For the first time, I consider they might’ve been right. Maybe I lost the boys then to save my sanity now. I’d been beside myself with grief. There’s a limit to what a human being can endure, after all, and I’d felt as if I were well over that limit with the miscarriage. But what position would I be in now with a missing husband and three children to care for instead of one?

As soon as the thought enters my mind, I cast it out. Shame on me for feeling a modicum of relief at losing my sons!

My tears, which never stop but for a minute here and there, intensify.

Elizabella’s been bathed, and half a bottle of detangle spray later, she looks presentable again. She and Nini are watching a morning cartoon.

I’m on hold with our cell phone carrier, who is reluctant to give me any information, as my name isn’t on the account. Everything is in Micah’s name. “I just need to know,” I say. “How many times did he call the number with the three-oh-five area code?” If there’s a connection to the plane found off the Florida coast, I need to know.

“You can access the account online.”

“Only the current billing period. I need to know historically how many times he called the number.”

“And I can’t disclose that information without you being an authorized user on the account, ma’am. I’m sorry.”

“But it’s my phone plan. I should have access to the account information.”

“If that’s true, you’d have the required password.”

“My husband is missing,” I say. “Missing! This information could help me find him!”

“We can release the information with a court order, but—”

“Can you tell me if anyone’s ordered the records yet?”

“I can tell the authorized user of the account whether the records have been ordered, but—”

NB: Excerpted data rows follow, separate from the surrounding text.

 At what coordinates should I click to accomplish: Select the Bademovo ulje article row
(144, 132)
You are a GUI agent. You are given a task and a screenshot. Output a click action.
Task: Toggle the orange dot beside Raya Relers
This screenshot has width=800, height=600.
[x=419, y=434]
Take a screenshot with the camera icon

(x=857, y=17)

I hang up in frustration. I’m looking at the past few months of cell phone bills, which Micah apparently hadn’t paid, as we had an outstanding balance of nearly $400 until a few minutes ago, when I paid it by credit card over the phone. Apparently, I’m authorized to pay a bill, even if I’m not authorized to peruse the records. There are no itemized calls or texts on the bill. Just total minutes used, total texts sent, and total texts received for each number.